[Data provided]

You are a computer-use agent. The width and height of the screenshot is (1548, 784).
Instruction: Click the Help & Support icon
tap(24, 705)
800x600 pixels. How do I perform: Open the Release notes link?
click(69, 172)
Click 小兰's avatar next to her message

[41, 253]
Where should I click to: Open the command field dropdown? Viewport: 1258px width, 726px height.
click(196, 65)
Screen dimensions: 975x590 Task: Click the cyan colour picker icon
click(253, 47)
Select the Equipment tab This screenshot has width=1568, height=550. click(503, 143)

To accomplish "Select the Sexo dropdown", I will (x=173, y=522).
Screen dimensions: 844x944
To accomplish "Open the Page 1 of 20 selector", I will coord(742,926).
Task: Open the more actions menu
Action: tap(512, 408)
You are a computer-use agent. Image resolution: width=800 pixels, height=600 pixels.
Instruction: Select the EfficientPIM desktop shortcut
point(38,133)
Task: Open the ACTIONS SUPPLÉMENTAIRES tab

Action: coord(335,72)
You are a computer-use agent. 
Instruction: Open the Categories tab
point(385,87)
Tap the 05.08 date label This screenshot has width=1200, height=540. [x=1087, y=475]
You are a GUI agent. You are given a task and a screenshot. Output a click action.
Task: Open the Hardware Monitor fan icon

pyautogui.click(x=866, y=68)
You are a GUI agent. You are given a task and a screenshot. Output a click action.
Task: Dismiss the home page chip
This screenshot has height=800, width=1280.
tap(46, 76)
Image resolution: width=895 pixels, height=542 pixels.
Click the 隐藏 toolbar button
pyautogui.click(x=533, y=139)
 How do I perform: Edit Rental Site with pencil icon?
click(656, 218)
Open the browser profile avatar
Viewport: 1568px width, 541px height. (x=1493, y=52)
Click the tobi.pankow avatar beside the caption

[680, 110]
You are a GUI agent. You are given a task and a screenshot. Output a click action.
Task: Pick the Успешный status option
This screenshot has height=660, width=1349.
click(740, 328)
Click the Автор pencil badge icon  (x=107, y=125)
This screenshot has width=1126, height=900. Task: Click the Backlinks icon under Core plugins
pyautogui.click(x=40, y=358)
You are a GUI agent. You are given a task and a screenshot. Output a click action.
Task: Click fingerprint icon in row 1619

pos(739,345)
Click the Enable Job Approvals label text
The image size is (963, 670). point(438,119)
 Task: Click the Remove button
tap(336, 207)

[/Data provided]

* Problem to solve *
All the entries above should come back exactly as they are written.

* Exercise response *
You are a computer-use agent. The width and height of the screenshot is (1548, 784).
Instruction: Click the Help & Support icon
tap(24, 705)
800x600 pixels. How do I perform: Open the Release notes link?
click(69, 172)
Click 小兰's avatar next to her message

[41, 253]
Where should I click to: Open the command field dropdown? Viewport: 1258px width, 726px height.
click(196, 65)
Screen dimensions: 975x590 Task: Click the cyan colour picker icon
click(253, 47)
Select the Equipment tab This screenshot has width=1568, height=550. click(503, 143)

To accomplish "Select the Sexo dropdown", I will (x=173, y=522).
Screen dimensions: 844x944
To accomplish "Open the Page 1 of 20 selector", I will coord(742,926).
Task: Open the more actions menu
Action: tap(512, 408)
You are a computer-use agent. Image resolution: width=800 pixels, height=600 pixels.
Instruction: Select the EfficientPIM desktop shortcut
point(38,133)
Task: Open the ACTIONS SUPPLÉMENTAIRES tab

Action: coord(335,72)
You are a computer-use agent. 
Instruction: Open the Categories tab
point(385,87)
Tap the 05.08 date label This screenshot has width=1200, height=540. [x=1087, y=475]
You are a GUI agent. You are given a task and a screenshot. Output a click action.
Task: Open the Hardware Monitor fan icon

pyautogui.click(x=866, y=68)
You are a GUI agent. You are given a task and a screenshot. Output a click action.
Task: Dismiss the home page chip
This screenshot has height=800, width=1280.
tap(46, 76)
Image resolution: width=895 pixels, height=542 pixels.
Click the 隐藏 toolbar button
pyautogui.click(x=533, y=139)
 How do I perform: Edit Rental Site with pencil icon?
click(656, 218)
Open the browser profile avatar
Viewport: 1568px width, 541px height. (x=1493, y=52)
Click the tobi.pankow avatar beside the caption

[680, 110]
You are a GUI agent. You are given a task and a screenshot. Output a click action.
Task: Pick the Успешный status option
This screenshot has height=660, width=1349.
click(740, 328)
Click the Автор pencil badge icon  (x=107, y=125)
This screenshot has width=1126, height=900. Task: Click the Backlinks icon under Core plugins
pyautogui.click(x=40, y=358)
You are a GUI agent. You are given a task and a screenshot. Output a click action.
Task: Click fingerprint icon in row 1619

pos(739,345)
Click the Enable Job Approvals label text
The image size is (963, 670). point(438,119)
 Task: Click the Remove button
tap(336, 207)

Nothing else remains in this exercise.